Von Enin Supriyanto | Aug 2007Enin Supriyanto (ES): Zuallererst meinen Glückwunsch zur Veröffentlichung deines bahnbrechenden Buches "Indonesian Women Artists, Curtain Opens" (Indonesische Künstlerinnen, der Vorhang öffnet sich). Wann hast du mit diesem ganz speziellen Projekt begonnen? Was war die Grundidee? Was sind die Hauptziele?
Carla Bianpoen (CB): Seit über 18 Jahren habe ich über moderne und zeitgenössische Kunst Indonesiens berichtet, und da sich so gut wie niemand adäquat mit der Kunst der Frauen in Indonesien beschäftigt hat, bemühte ich mich, dieses zu tun. Über fast alle Künstlerinnen hatte ich bereits zuvor geschrieben. Die Idee eines solchen Buches besteht darin, eine Lücke in der indonesischen Kunstgeschichtsschreibung zu füllen, die sich bislang kaum explizit weiblichen Kunstschaffenden gewidmet hat. Aber statt den Fokus ausschließlich auf die Kunst oder Geschlechtertheorien zu richten, waren wir uns einig, dass es um die Lebensgeschichten der Künstlerinnen in einer Weise gehen sollte, die zwar akademische Herangehensweisen einschließt, aber selbst für Neulinge unter den Kunstinteressierten unterhaltsam genug ist, sie zu lesen und sich weiter darin zu vertiefen.
★ ★ ★
# AUFGABENSTELLUNG
Wie lange berichtet Carla Bianpoen laut dem Textauszug schon über moderne und zeitgenössische Kunst Indonesiens?

# VORLIEGENDES MATERIAL
★ ★ ★
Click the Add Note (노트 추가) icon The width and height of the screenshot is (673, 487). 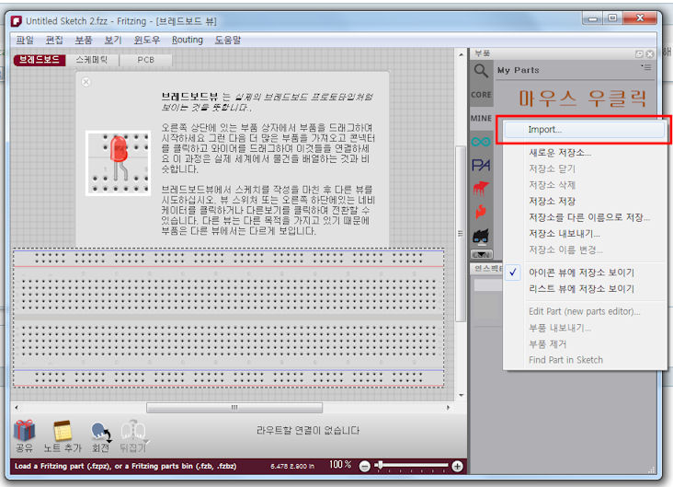point(63,430)
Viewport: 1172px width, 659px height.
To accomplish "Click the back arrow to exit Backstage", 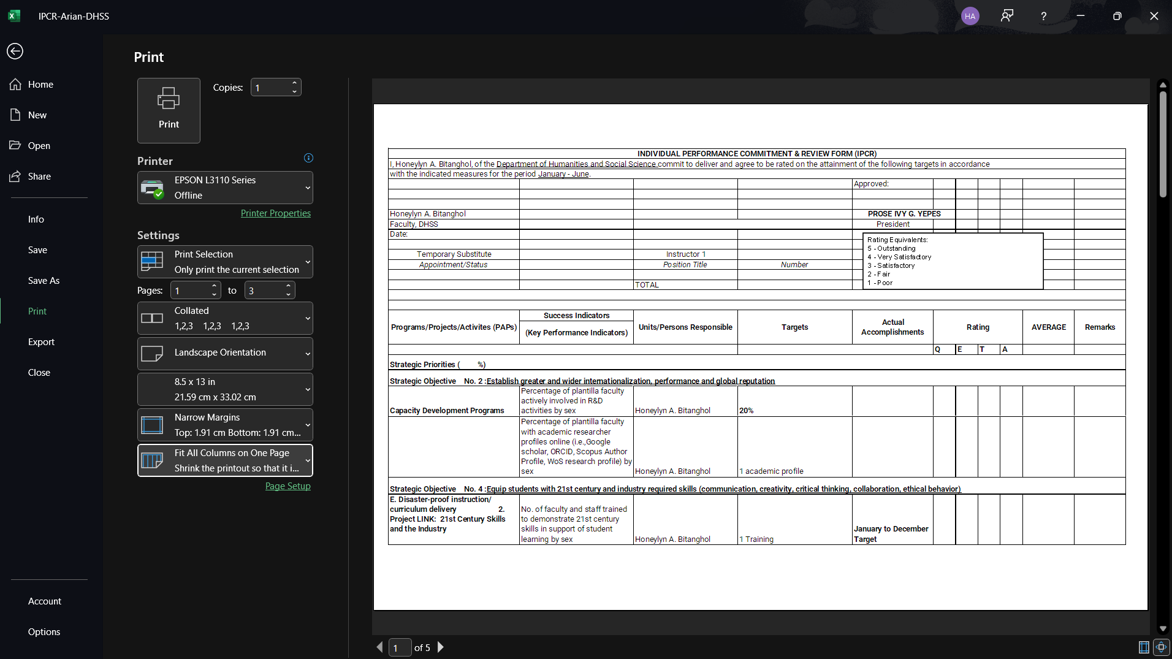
★ ★ ★
# LÖSUNG
Seit über 18 Jahren.